--- BEGIN Listed records ---

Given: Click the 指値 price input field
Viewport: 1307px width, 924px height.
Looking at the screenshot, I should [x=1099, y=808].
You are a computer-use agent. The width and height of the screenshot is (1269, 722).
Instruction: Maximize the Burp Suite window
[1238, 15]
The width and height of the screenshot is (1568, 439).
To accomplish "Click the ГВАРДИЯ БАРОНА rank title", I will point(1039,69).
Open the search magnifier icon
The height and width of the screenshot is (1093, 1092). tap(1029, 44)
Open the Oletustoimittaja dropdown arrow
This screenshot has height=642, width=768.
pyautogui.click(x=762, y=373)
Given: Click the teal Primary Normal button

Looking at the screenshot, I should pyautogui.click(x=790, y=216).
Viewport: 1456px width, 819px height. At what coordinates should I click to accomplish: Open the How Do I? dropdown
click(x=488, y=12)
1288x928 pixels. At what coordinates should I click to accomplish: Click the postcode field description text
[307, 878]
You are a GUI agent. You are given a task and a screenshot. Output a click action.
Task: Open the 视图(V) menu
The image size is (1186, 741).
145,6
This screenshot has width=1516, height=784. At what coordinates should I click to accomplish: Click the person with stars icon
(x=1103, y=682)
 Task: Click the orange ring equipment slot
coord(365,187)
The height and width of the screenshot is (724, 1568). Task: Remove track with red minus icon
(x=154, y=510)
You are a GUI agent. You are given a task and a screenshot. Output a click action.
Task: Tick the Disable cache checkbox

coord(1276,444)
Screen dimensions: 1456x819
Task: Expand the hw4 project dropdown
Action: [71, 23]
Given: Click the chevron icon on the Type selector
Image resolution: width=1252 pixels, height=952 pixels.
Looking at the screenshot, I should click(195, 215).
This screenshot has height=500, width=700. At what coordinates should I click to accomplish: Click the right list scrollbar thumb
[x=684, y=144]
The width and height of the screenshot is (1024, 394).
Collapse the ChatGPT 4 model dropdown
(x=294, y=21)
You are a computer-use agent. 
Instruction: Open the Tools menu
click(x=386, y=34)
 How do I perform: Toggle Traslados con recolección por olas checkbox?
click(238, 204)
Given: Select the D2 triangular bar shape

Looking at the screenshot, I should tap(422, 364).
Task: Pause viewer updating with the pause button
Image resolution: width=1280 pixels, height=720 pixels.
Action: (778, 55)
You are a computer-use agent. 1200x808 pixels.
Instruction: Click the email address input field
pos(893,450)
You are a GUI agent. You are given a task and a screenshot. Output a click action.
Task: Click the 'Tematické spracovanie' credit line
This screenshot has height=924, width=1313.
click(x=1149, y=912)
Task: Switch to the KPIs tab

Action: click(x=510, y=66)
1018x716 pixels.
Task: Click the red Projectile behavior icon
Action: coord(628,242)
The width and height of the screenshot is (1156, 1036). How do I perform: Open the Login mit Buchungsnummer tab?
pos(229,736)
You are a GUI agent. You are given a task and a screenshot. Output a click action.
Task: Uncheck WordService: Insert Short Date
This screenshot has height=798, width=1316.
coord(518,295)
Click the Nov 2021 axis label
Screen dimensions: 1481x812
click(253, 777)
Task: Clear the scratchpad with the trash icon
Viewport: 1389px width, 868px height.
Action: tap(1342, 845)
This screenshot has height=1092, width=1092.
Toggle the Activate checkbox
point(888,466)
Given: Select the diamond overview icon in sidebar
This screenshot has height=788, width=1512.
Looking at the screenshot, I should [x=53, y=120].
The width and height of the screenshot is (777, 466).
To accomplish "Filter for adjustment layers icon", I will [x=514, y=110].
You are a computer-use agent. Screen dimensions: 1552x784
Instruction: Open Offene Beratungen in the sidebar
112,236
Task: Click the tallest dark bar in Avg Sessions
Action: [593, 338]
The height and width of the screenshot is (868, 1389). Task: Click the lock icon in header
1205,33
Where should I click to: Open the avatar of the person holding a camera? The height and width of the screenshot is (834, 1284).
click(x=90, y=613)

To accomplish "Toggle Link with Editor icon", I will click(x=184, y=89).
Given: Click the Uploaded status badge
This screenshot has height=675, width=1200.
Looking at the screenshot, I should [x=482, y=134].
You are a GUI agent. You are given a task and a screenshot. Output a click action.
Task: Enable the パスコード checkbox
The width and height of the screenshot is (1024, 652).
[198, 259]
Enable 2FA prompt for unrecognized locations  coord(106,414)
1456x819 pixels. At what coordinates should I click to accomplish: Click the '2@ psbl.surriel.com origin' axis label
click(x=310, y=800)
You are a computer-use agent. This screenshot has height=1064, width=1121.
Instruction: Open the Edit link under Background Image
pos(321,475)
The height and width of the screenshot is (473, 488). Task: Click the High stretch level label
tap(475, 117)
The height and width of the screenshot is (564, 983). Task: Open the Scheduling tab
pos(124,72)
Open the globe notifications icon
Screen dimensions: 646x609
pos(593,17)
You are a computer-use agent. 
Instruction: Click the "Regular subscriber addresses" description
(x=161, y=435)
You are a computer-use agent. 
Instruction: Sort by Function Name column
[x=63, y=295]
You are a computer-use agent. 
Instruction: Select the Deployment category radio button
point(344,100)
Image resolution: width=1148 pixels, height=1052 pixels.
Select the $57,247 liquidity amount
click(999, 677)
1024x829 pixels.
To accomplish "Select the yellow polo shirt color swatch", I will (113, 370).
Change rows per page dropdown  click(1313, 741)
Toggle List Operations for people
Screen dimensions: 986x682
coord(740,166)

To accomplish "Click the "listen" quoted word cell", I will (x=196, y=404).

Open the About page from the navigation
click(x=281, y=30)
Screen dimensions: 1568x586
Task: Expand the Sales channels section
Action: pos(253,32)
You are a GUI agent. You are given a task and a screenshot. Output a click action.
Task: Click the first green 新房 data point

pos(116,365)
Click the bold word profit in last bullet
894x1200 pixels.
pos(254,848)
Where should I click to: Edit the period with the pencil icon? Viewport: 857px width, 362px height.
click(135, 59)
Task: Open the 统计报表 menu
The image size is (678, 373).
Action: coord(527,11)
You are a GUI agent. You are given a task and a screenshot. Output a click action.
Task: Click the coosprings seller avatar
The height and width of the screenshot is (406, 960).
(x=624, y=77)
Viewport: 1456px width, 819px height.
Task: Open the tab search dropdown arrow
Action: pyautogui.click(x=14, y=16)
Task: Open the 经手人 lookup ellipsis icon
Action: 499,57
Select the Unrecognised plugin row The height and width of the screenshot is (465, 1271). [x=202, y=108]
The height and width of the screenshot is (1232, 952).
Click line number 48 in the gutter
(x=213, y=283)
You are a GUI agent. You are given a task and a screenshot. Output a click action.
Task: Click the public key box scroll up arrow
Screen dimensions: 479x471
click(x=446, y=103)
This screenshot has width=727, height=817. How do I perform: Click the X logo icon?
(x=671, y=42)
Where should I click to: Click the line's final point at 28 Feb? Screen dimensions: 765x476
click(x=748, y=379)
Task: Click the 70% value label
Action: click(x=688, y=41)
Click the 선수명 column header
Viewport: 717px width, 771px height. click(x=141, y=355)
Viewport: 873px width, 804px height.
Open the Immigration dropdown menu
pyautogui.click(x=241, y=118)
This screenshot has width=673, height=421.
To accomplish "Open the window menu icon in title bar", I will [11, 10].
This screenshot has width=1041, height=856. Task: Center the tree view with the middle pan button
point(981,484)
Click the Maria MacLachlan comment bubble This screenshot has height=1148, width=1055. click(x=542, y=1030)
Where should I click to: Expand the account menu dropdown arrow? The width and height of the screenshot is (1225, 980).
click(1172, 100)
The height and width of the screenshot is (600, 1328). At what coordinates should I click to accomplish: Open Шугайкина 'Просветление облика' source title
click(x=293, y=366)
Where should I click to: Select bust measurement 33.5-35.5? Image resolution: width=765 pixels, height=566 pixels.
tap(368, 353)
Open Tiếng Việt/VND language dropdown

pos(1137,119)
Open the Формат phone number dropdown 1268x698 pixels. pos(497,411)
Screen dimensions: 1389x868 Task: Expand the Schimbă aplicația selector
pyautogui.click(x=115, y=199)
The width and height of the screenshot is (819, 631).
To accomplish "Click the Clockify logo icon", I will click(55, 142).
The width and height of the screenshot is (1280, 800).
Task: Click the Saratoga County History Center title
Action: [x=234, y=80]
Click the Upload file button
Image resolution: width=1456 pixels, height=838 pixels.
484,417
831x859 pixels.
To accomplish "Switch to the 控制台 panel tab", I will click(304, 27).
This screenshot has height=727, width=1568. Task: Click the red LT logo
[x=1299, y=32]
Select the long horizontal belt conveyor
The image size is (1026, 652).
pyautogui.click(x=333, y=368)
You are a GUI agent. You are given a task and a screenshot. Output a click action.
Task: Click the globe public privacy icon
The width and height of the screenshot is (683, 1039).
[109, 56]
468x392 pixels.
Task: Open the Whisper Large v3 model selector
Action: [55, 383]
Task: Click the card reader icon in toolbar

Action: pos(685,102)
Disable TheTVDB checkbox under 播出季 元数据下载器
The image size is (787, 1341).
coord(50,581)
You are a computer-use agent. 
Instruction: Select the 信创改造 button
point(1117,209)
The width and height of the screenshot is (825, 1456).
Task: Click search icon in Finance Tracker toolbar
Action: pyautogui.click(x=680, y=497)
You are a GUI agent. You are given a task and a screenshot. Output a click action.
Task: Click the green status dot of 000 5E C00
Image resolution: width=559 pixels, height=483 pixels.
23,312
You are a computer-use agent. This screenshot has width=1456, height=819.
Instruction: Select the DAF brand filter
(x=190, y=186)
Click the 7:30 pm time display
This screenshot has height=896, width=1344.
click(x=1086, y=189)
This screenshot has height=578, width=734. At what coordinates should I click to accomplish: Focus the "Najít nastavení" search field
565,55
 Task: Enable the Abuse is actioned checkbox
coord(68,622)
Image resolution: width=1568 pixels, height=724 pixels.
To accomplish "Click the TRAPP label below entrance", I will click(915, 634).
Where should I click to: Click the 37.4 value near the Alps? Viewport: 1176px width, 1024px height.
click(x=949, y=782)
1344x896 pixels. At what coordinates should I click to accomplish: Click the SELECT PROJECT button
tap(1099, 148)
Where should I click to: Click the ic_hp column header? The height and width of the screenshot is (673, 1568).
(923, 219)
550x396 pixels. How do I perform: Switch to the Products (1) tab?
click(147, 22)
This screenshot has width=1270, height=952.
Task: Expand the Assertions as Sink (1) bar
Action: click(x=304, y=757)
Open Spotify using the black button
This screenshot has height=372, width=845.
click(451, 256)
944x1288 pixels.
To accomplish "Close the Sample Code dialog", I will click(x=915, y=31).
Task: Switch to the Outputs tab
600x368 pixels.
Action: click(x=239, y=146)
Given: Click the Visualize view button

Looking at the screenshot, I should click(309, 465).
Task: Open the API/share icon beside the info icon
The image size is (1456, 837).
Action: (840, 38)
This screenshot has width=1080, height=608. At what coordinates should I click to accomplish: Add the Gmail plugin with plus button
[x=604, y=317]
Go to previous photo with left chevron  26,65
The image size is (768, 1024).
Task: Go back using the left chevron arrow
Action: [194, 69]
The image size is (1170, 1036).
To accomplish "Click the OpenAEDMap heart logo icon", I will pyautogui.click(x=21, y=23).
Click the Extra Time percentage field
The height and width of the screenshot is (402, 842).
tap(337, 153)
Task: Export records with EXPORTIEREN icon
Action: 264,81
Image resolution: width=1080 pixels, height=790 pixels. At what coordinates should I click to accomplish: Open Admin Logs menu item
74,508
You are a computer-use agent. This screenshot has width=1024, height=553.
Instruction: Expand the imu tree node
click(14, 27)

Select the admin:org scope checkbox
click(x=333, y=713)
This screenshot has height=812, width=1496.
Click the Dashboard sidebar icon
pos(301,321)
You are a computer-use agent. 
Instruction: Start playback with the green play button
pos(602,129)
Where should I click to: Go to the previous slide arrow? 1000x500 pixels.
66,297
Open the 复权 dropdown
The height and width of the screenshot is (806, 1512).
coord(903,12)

--- END Listed records ---

> [Your task] Please lay out the listing as a Markdown table with the columns "Row" and "Line", starting with the line containing "Task: Click the card reader icon in toolbar" and going on through the line containing "coord(68,622)". Number each line in order and leave out blank lines.

> [Exercise output]
| Row | Line |
|---|---|
| 1 | Task: Click the card reader icon in toolbar |
| 2 | Action: pos(685,102) |
| 3 | Disable TheTVDB checkbox under 播出季 元数据下载器 |
| 4 | The image size is (787, 1341). |
| 5 | coord(50,581) |
| 6 | You are a computer-use agent.  |
| 7 | Instruction: Select the 信创改造 button |
| 8 | point(1117,209) |
| 9 | The width and height of the screenshot is (825, 1456). |
| 10 | Task: Click search icon in Finance Tracker toolbar |
| 11 | Action: pyautogui.click(x=680, y=497) |
| 12 | You are a GUI agent. You are given a task and a screenshot. Output a click action. |
| 13 | Task: Click the green status dot of 000 5E C00 |
| 14 | Image resolution: width=559 pixels, height=483 pixels. |
| 15 | 23,312 |
| 16 | You are a computer-use agent. This screenshot has width=1456, height=819. |
| 17 | Instruction: Select the DAF brand filter |
| 18 | (x=190, y=186) |
| 19 | Click the 7:30 pm time display |
| 20 | This screenshot has height=896, width=1344. |
| 21 | click(x=1086, y=189) |
| 22 | This screenshot has height=578, width=734. At what coordinates should I click to accomplish: Focus the "Najít nastavení" search field |
| 23 | 565,55 |
| 24 |  Task: Enable the Abuse is actioned checkbox |
| 25 | coord(68,622) |